--- Begin Page excerpt ---

Ah so I think I'm against BinaryReader being templated against ELFT. That is required to implement getElfType() however. getElfType drives which writer we create. That shouldn't be how things work however. I'll go and add my related comments to this to the previous patch. Sorry if I didn't see what was going on in the other patch and lead you astray. This patch makes things a bit more clear.

tools/llvm-objcopy/Object.cpp
617

Correct me if I'm wrong but I don't think GNU objcopy produces any program headers when it does this. The resulting file should be relocatable and thus program headers are pointless. Even if GNU objcopy does this, we probably shouldn't.

650

The MemBuf should outlive the section in which case you can just use Section

654

nit: Can you use a Twine? You'll have to use an std::string for the buffer identifier part unfortunately but other than that you should be able to use a twine.

674

I think you're ok to initialize the symbol table in whatever order you want here since there are no relocation. That's a current thorn that you even have to initialize things in a different order. I need to carve out some time to refactor llvm-objcopy to work differently to get there however.

rupprecht updated this revision to Diff 159407.Aug 6 2018, 3:18 PM
rupprecht marked 3 inline comments as done.
  • Refactor Object based on code review comments

Ah so I think I'm against BinaryReader being templated against ELFT. That is required to implement getElfType() however. getElfType drives which writer we create. That shouldn't be how things work however. I'll go and add my related comments to this to the previous patch. Sorry if I didn't see what was going on in the other patch and lead you astray. This patch makes things a bit more clear.

Yeah, it's not my first choice either, but it did make the implementation easier and seemed somewhat consistent with the pattern elsewhere in this file.

I wasn't sure what plans you had for refactoring things here (still haven't seen whatever thread was referenced earlier). My hunch is that "the right way" would be to not have any extra ELF type here and just always directly use what's in Object/ELFTypes.h, and to do things with composition instead of templated-inheritance, and I'm happy to make that change (or whatever alternative change makes sense), but that seems like an orthogonal discussion that isn't related to the features implemented here.

tools/llvm-objcopy/Object.cpp
617

I just verified this; commenting out this section causes an invalid object file (readelf/llvm-readobj can't read it at all).
This is ElfHdrSegment. I think you are confusing this with ProgramHdrSegment?

However, speaking of program headers, line 1290 (i.e. OrderedSegments.push_back(&Obj.ProgramHdrSegment)) seems to do nothing -- all the tests pass -- and also gets rid of the error readelf: Warning: possibly corrupt ELF header - it has a non-zero program header offset, but no program headers when running readelf -a on object files that llvm-objcopy produces. I'd like to take a look at that after this patch; it seems to be a preexisting issue.

rupprecht updated this revision to Diff 159772.Aug 8 2018, 1:06 PM
  • Pass MachineInfo into BinaryReader to push ELFType template down to only BinaryELFBuilder<>
  • Move getElfType out of Reader (and also ELFReader), it can be implemented purely in the driver class. This make it clear that "Reader" is not tied to ELF types, even if that's all that's supported currently.

--- End Page excerpt ---
--- Begin Entries provided ---

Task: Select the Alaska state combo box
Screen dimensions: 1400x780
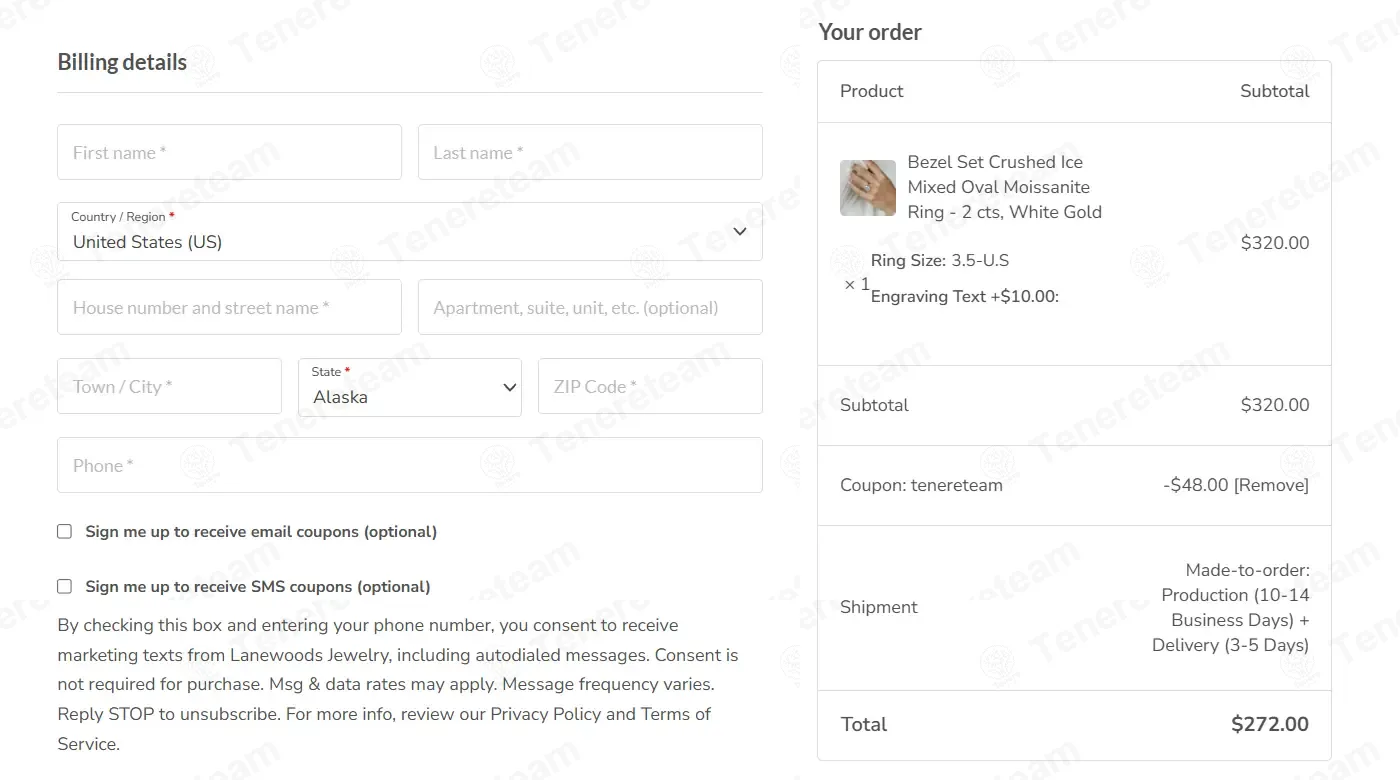Action: (410, 387)
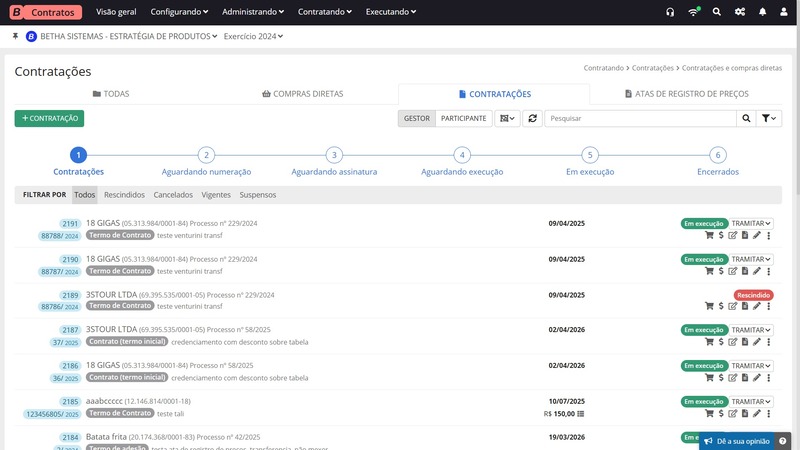
Task: Click the pencil edit icon for contract 2189
Action: [757, 307]
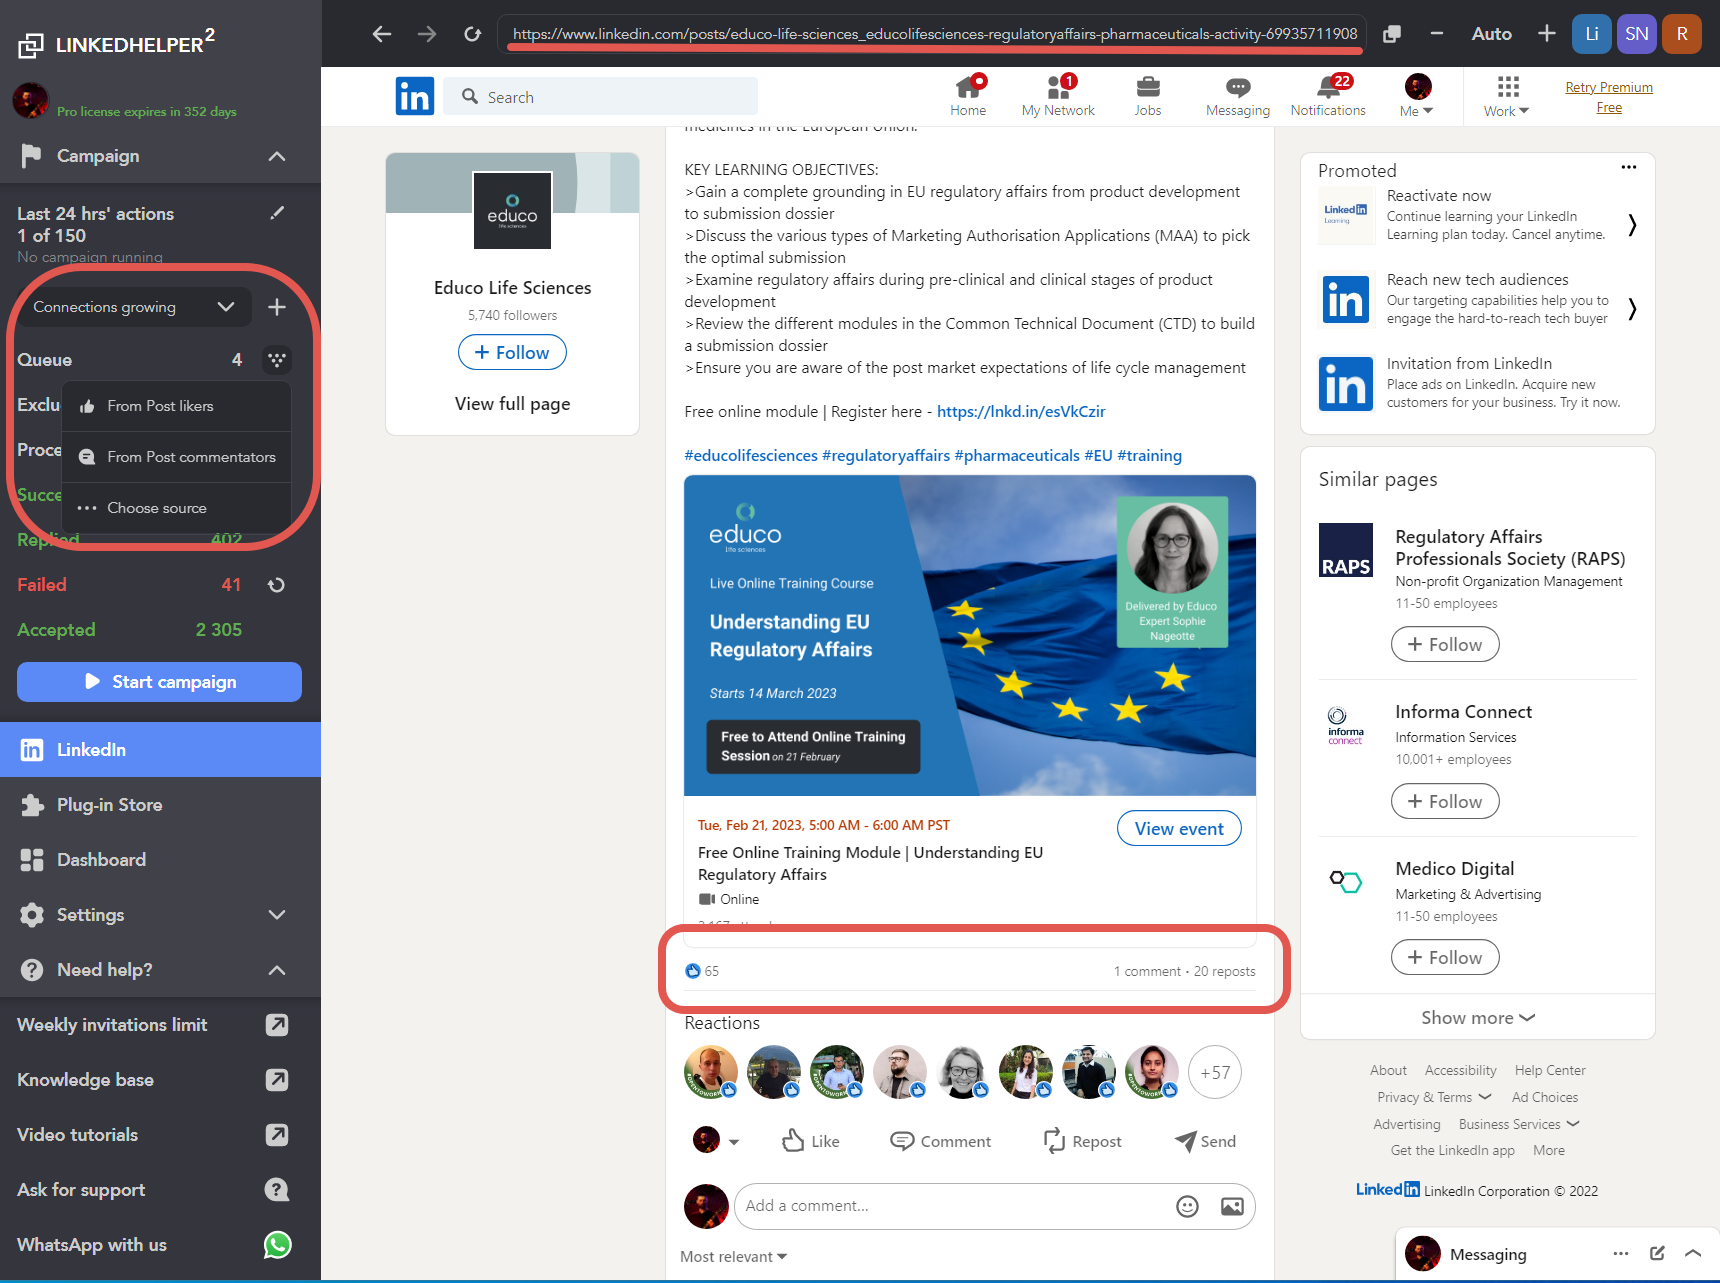Click the View event button
The image size is (1720, 1283).
point(1178,829)
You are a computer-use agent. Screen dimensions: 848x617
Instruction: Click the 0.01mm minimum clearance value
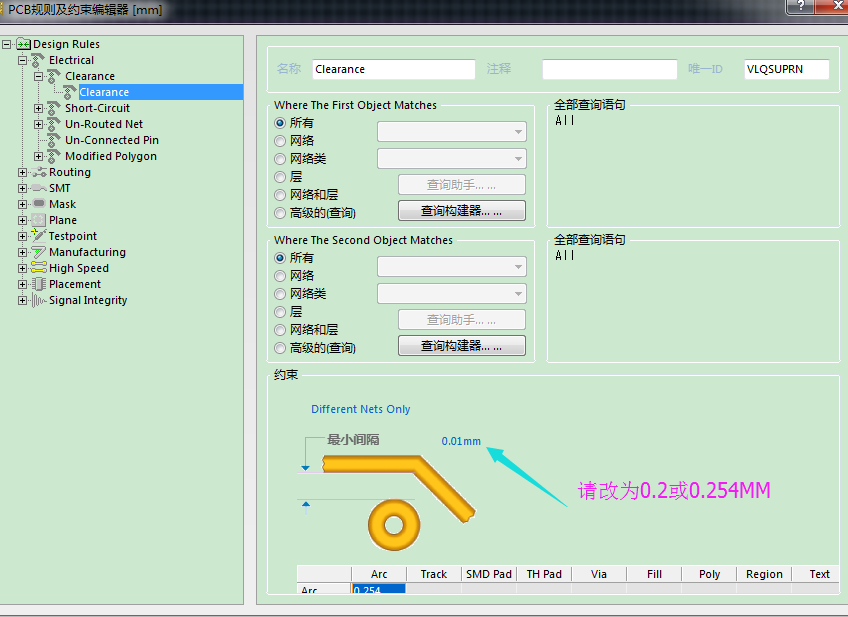461,441
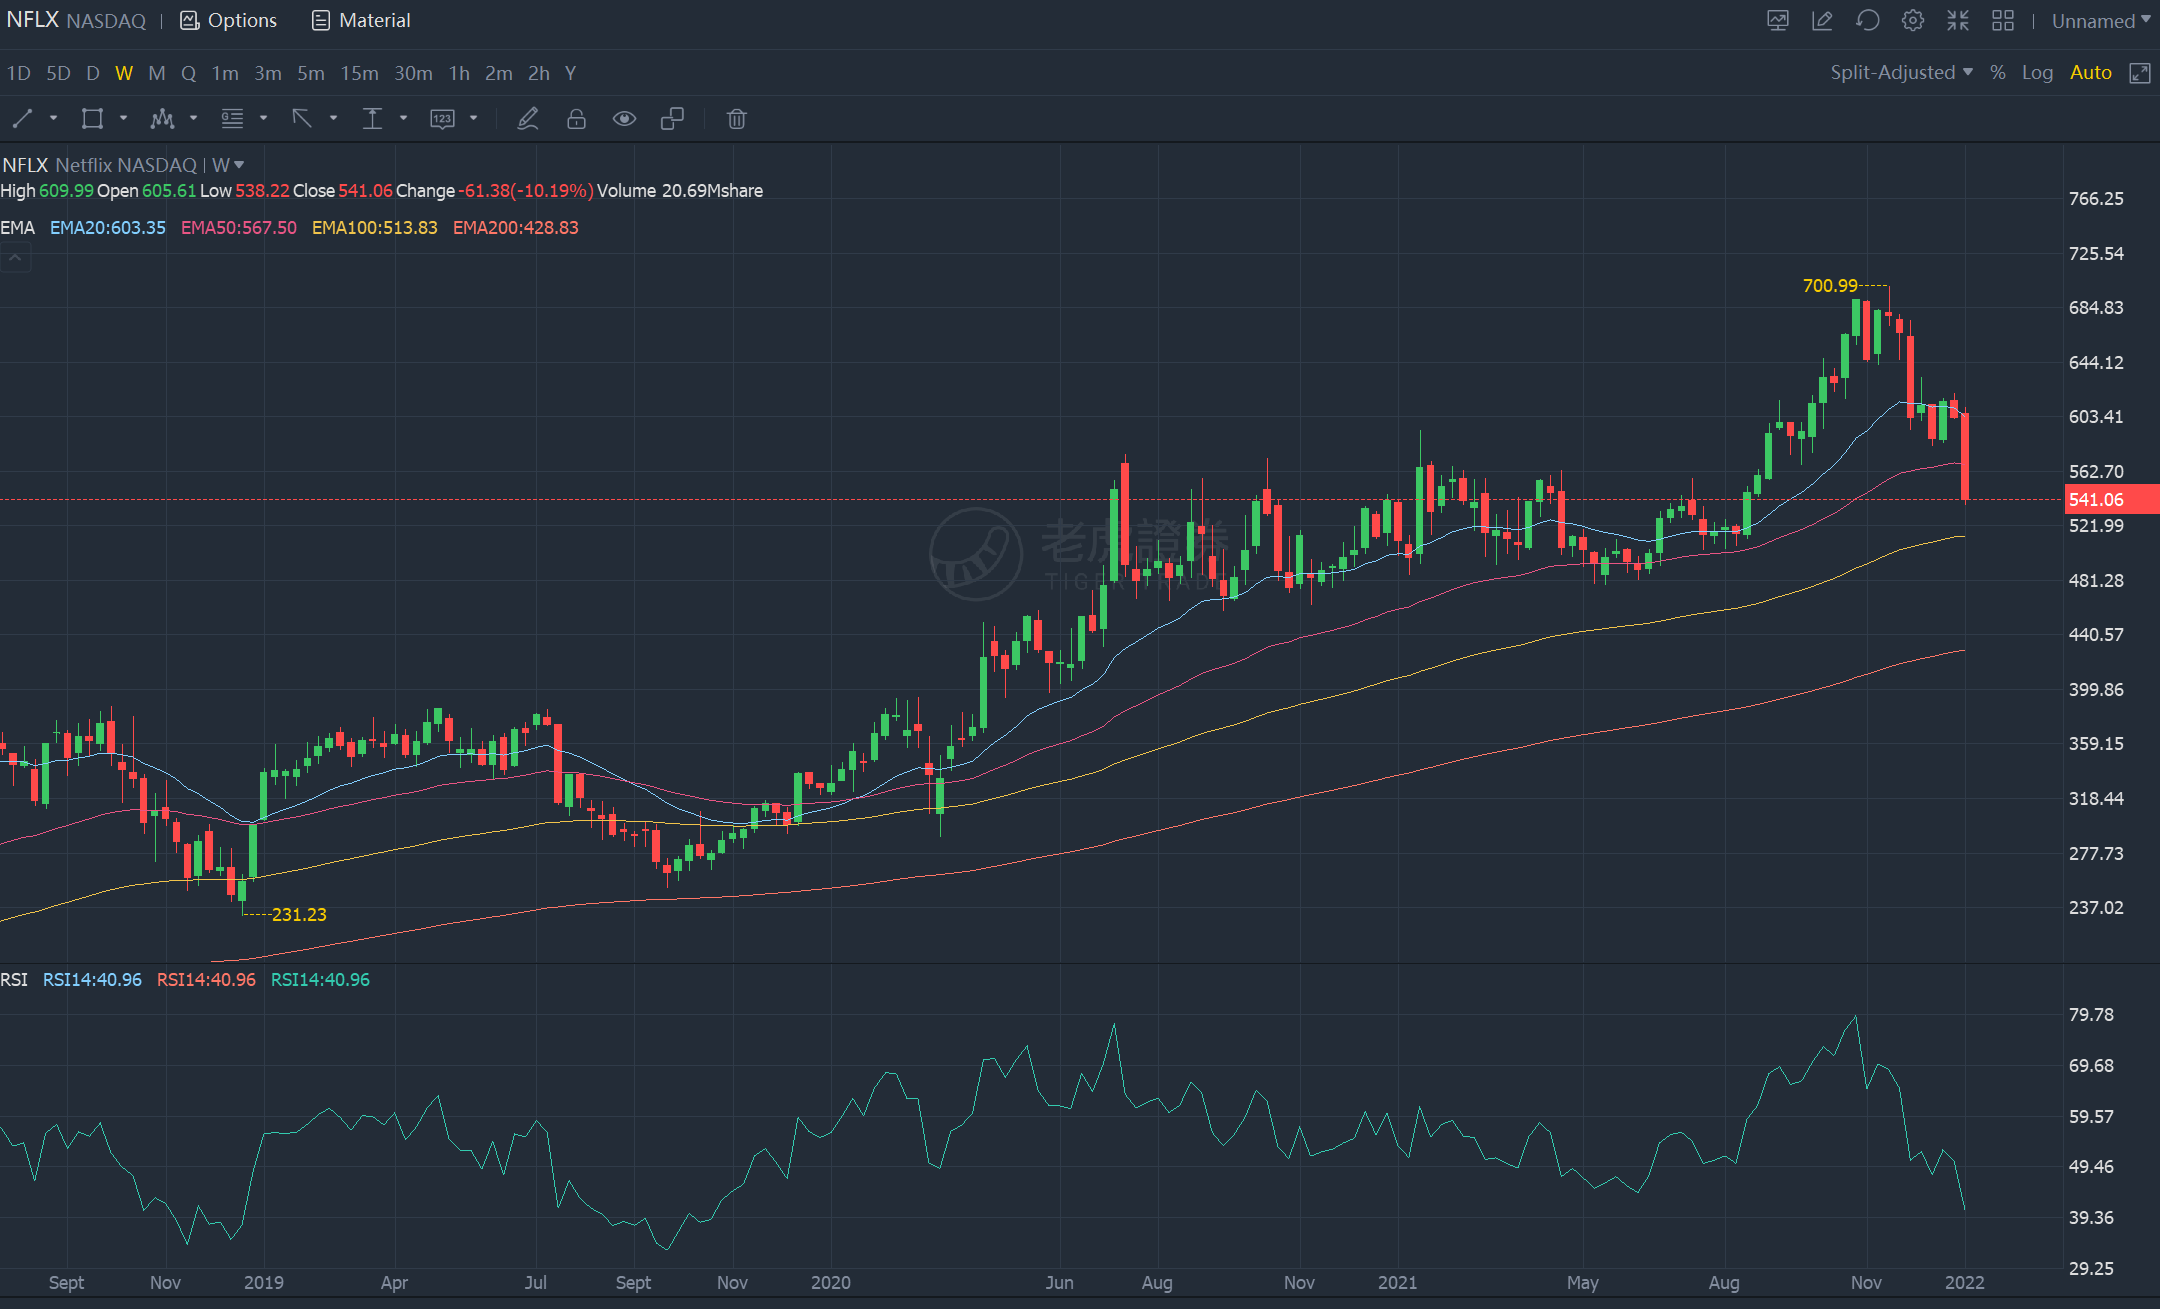Open the Material button
The width and height of the screenshot is (2160, 1309).
tap(361, 21)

--- End Entries provided ---

__Set problem__.
In the code review thread, what resulted when the section at line 617 was commented out?

__Finished answer__.
It produced an invalid object file that readelf and llvm-readobj couldn't read at all.